The discussion was organized after Prime Minister Narendra Modi’s address on using science, technology, and innovation for the progress and development of the country at the inauguration of the sixth edition of India International Science Festival (IISF 2020).
“We have a rich tradition of science and technology in the country. Our achievements in this field are unprecedented, and it has played a crucial role to take us to where we are today,” Dr. Mande said at the discussions.
He emphasised that event-based teaching and learning promoted in the New Education Policy would help attract young minds into science and technology and develop scientific temper. “We need to spread science and technology in local languages to attract a large number of people and provide the population in the villages with equal opportunities to participate in science, technology, and innovation,” he added.
“We do not lack talent, and COVID-19 is a big example of how we escalated efforts to start producing various medical equipment and even went on to export them. Scientists in the country have all the potential, talent, and skill to realise the Prime Minister’s dream of Aatmanirbhar Bharat,” Dr. Mande stressed.

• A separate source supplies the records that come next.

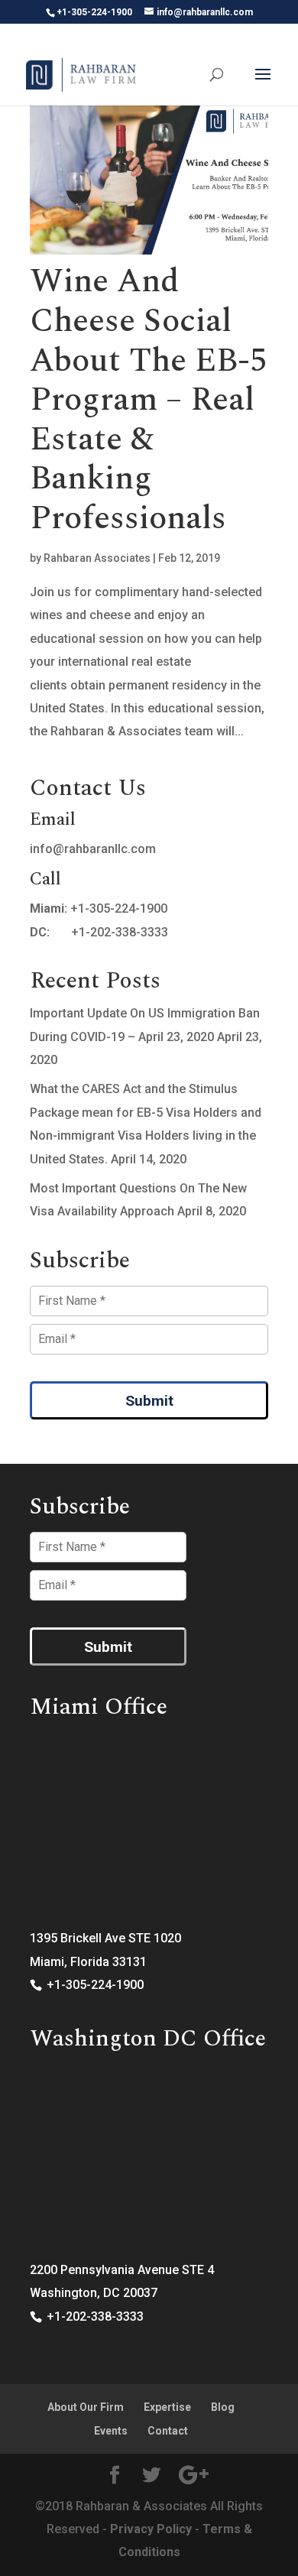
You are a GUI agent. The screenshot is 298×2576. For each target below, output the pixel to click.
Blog (223, 2407)
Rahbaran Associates (97, 558)
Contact (167, 2431)
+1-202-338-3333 (119, 932)
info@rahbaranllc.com (93, 849)
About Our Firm (85, 2407)
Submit (149, 1401)
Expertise (167, 2407)
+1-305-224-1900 (118, 908)
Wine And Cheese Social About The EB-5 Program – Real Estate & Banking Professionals (148, 399)
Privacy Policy (151, 2529)
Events (111, 2431)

Adviser, Department of Science and Technology (DST) and head, PCPM, Dr. Akhilesh Gupta, explained that starting innovation early would help in developing scientific temper and quality research. “Education starts early, but innovation starts very late. This needs to change,” Dr. Gupta said.
Dr. Gupta hoped that the Science, Technology, and Innovation Policy (STIP 2020) would help retaining quality Ph.D. researchers in the country to work for the progress and development of the country. He also spoke about the need to convert brain drain to brain gain by utilizing the expertise of the diaspora and their eagerness to contribute to the country.

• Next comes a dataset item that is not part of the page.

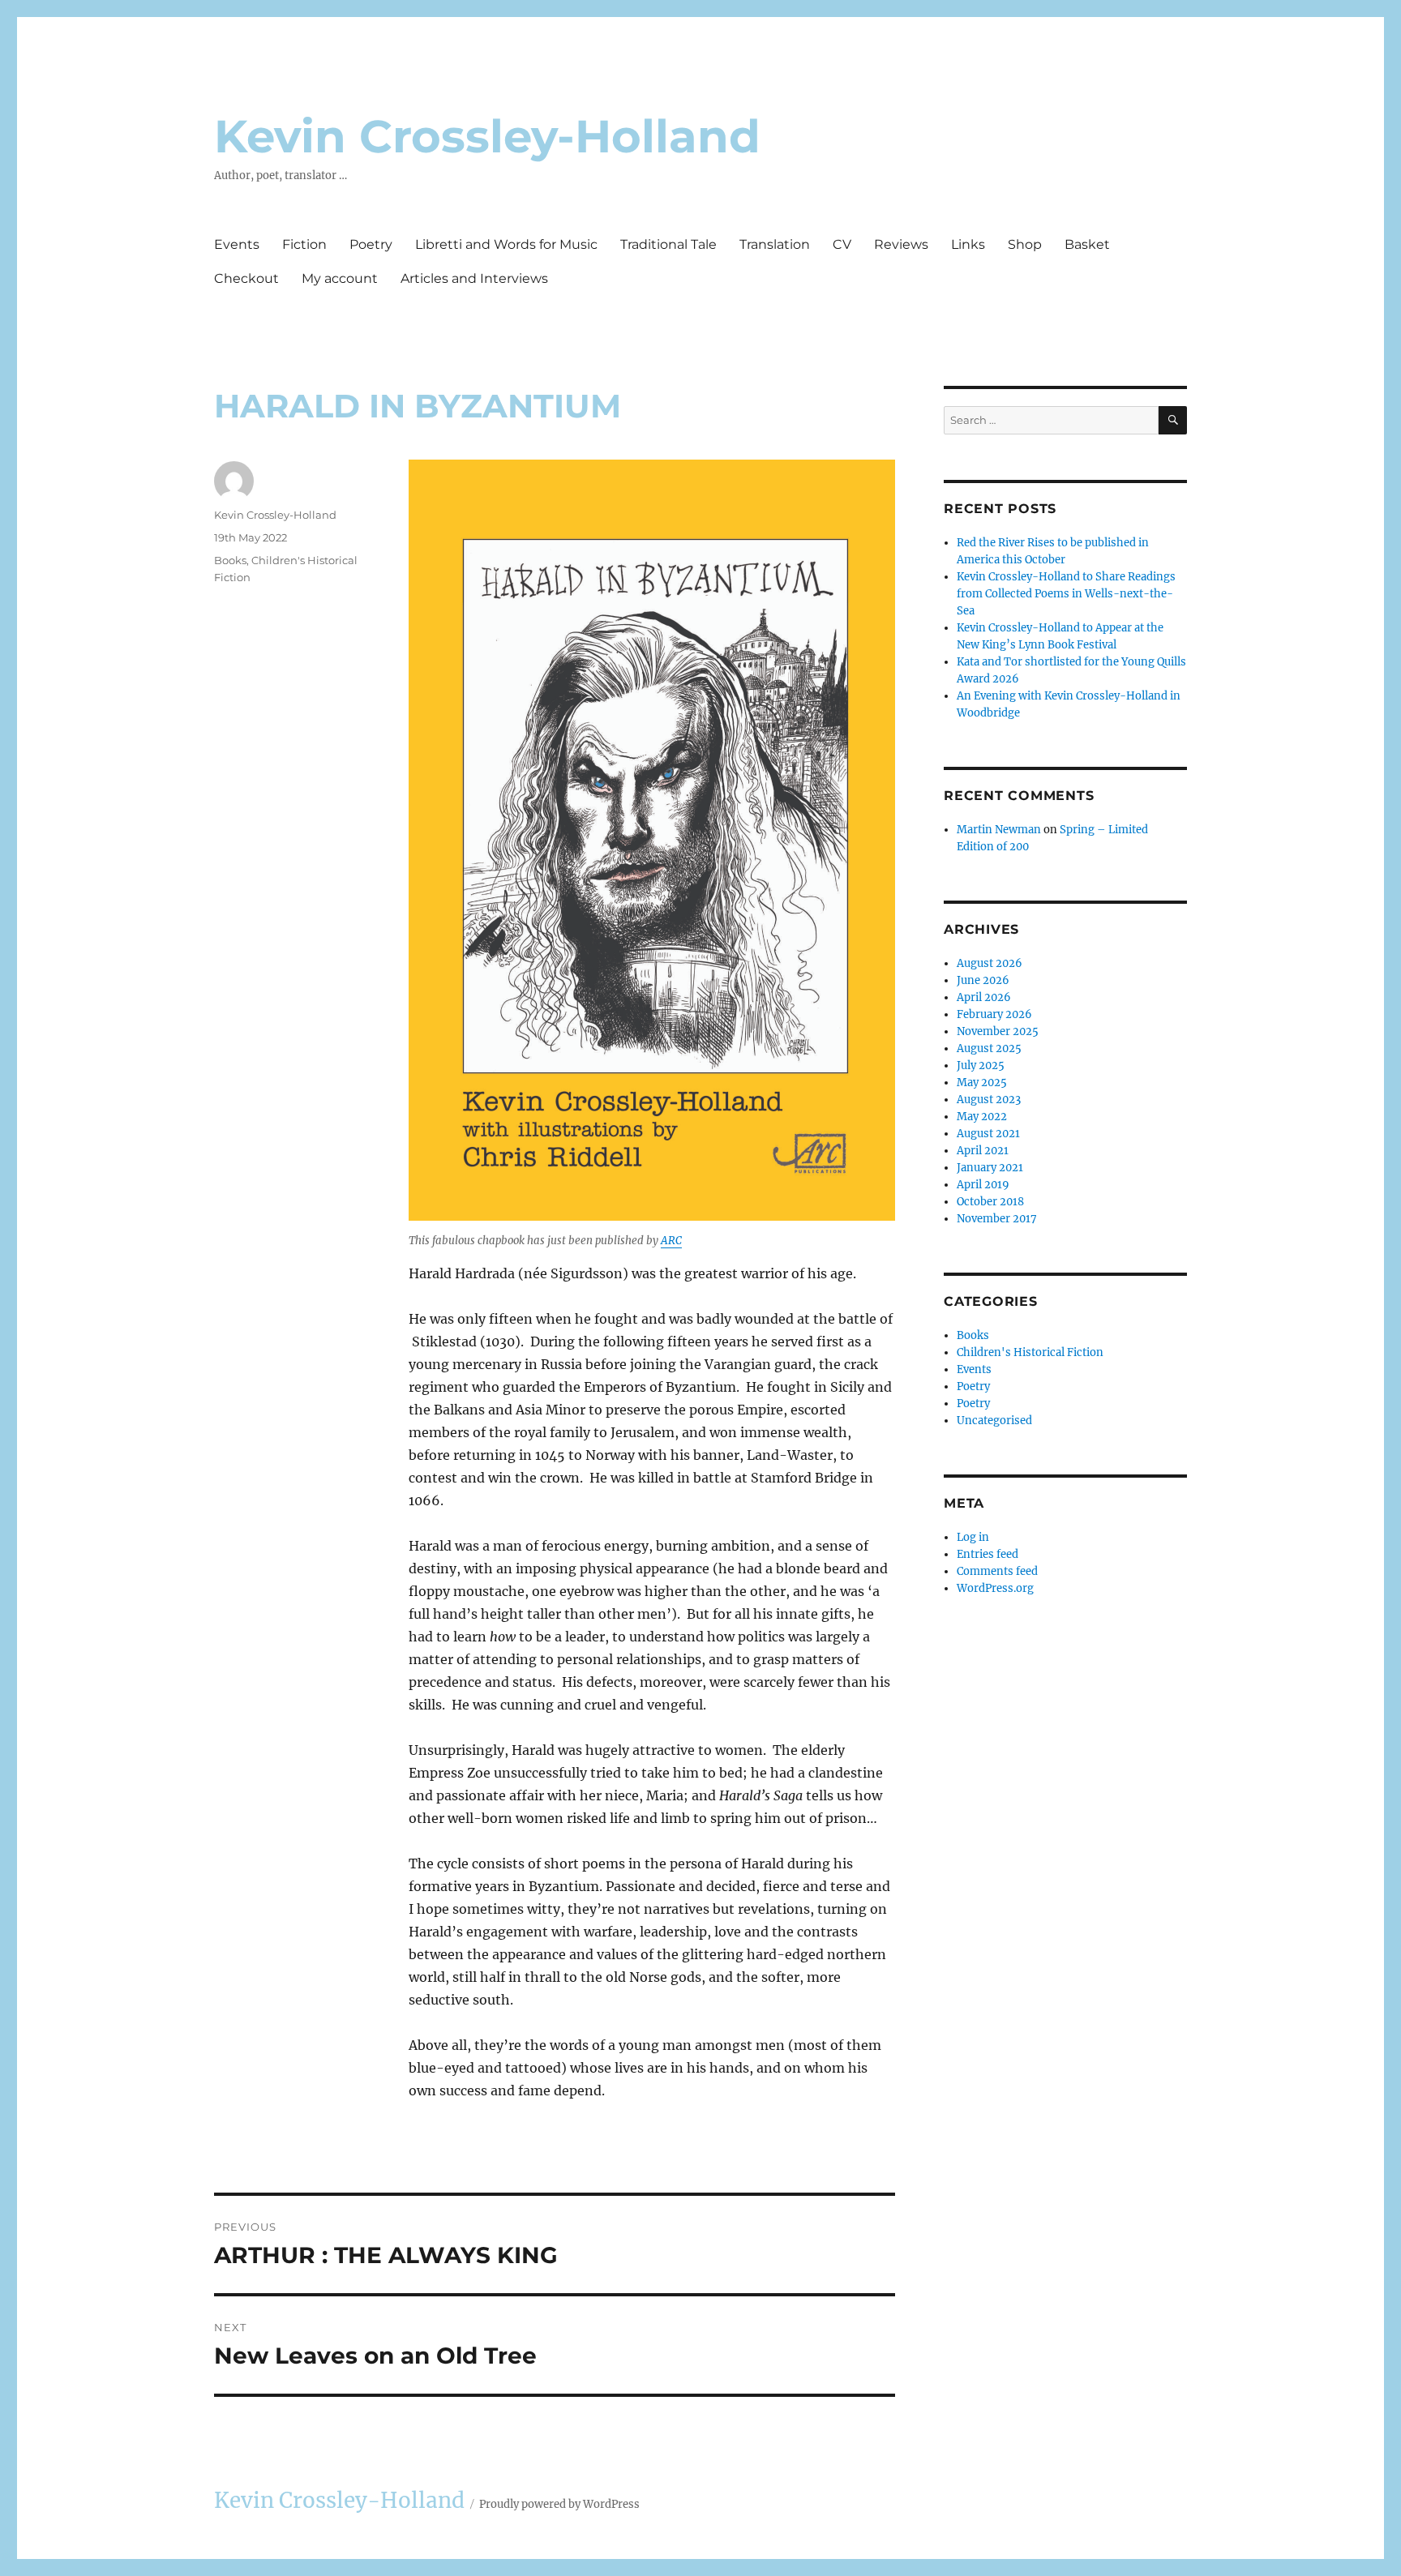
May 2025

Dr. Gupta explained how science is being used as an enabling tool by people in villages and remote areas. “The ultimate goal is to make science people-centric and use it as a key driver for economic and human development,” he pointed out while citing an example under a new proposed scheme, where wifi would be made available to villages.

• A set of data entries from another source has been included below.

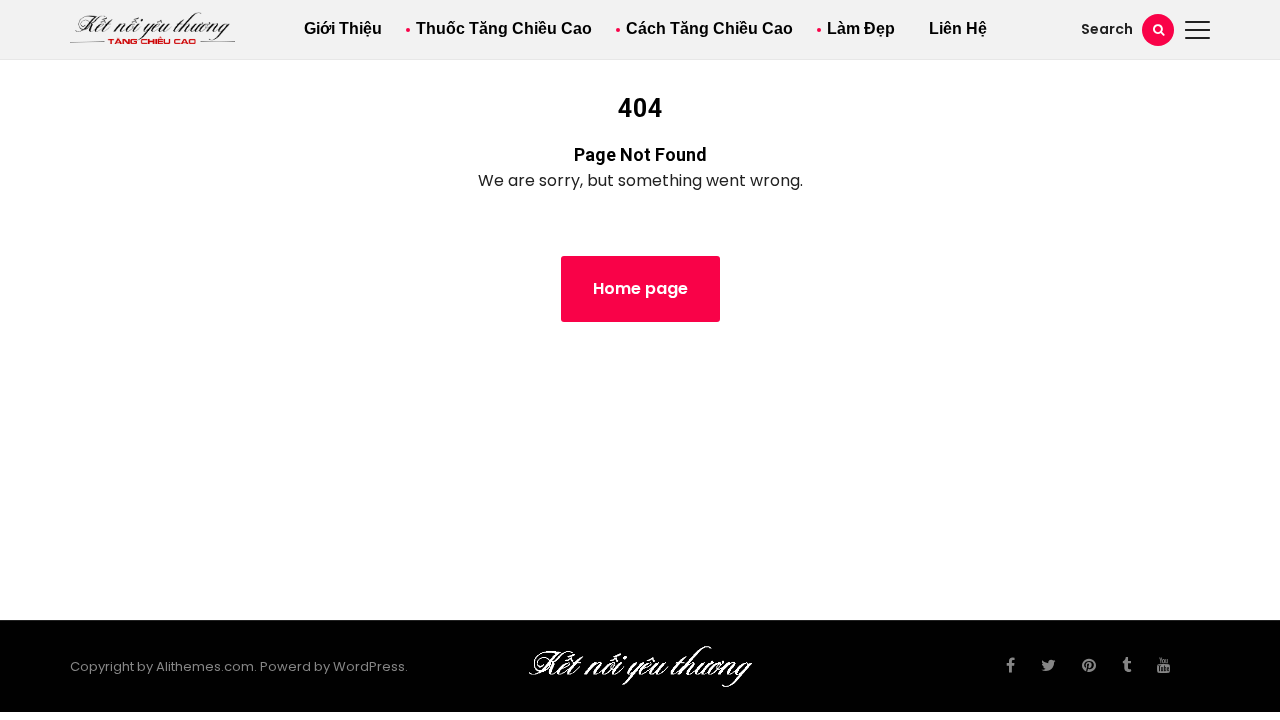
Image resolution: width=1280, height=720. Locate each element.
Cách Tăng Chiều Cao (709, 28)
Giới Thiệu (343, 28)
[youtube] (1164, 666)
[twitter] (1048, 666)
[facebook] (1010, 666)
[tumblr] (1126, 666)
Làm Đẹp (861, 28)
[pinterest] (1089, 666)
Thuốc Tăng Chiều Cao (504, 28)
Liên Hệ (958, 28)
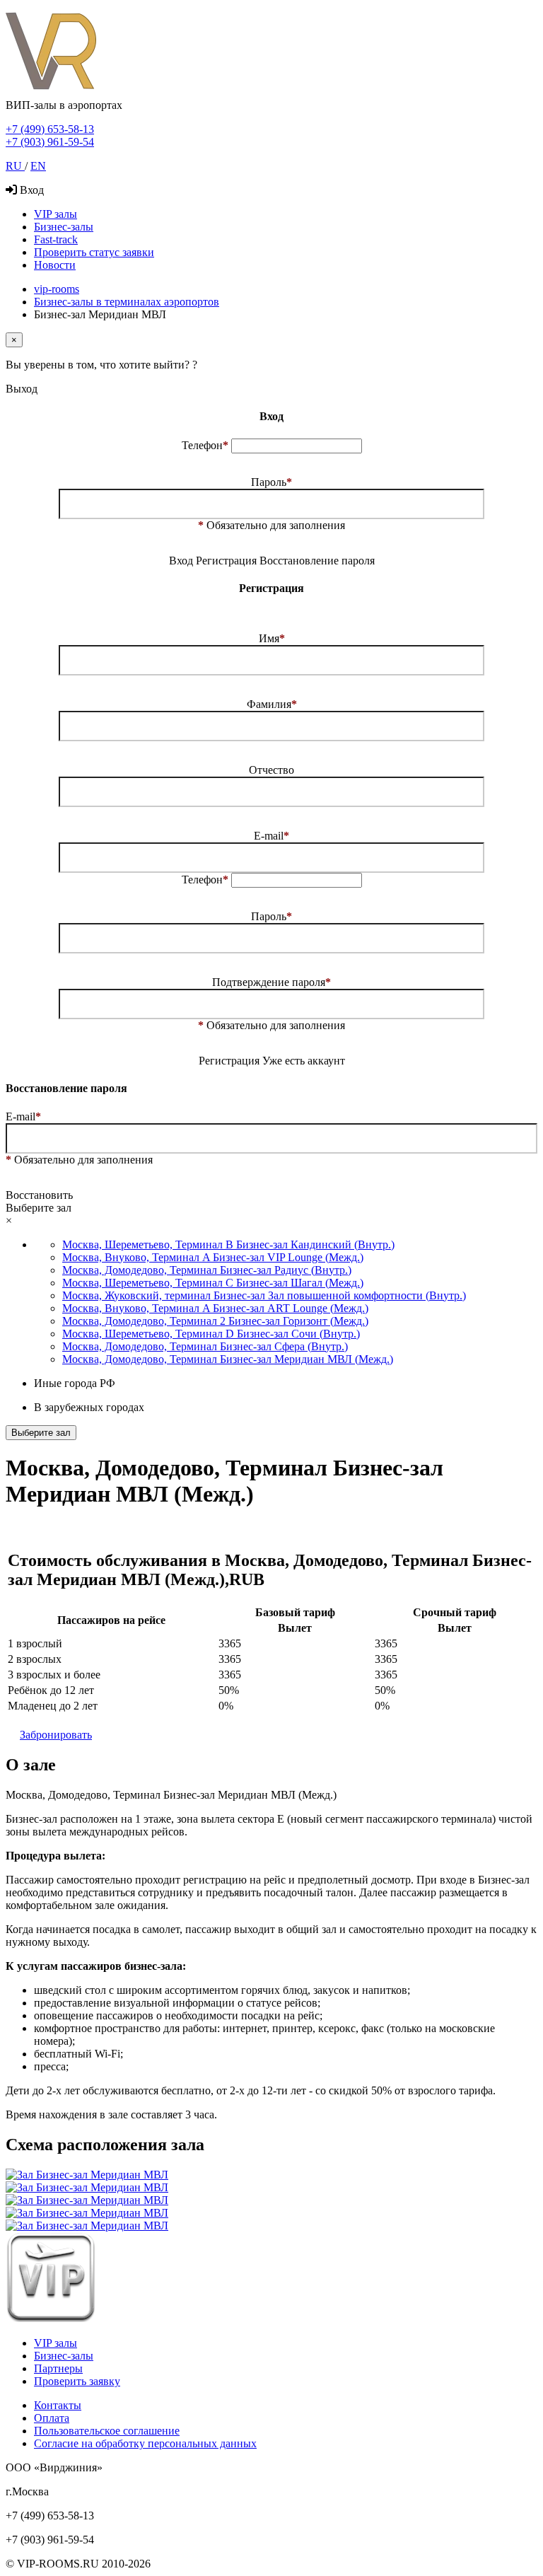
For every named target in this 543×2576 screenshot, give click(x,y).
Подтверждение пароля (271, 982)
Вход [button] (181, 561)
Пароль (271, 482)
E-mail (271, 836)
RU (15, 166)
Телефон (205, 445)
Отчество (271, 770)
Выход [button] (21, 389)
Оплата (51, 2418)
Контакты (57, 2405)
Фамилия (272, 704)
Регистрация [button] (227, 561)
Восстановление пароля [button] (317, 561)
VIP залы (55, 214)
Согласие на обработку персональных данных (145, 2443)
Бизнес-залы (63, 227)
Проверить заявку (77, 2381)
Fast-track (56, 239)
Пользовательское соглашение (107, 2431)
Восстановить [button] (39, 1195)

“We are at the third position in the world both in the field of scientific publications as well as in startups. We are producing 25,000 Ph.Ds in science and are not very far behind from the US and China. In college research, we were at 13th position in 2013, but today we are at 9th position,” he said.
Shri Jayant Sahasrabudhe, National Organising Secretary, Vijnana Bharati, also participated in the discussion underlined the importance of science in being self-reliant.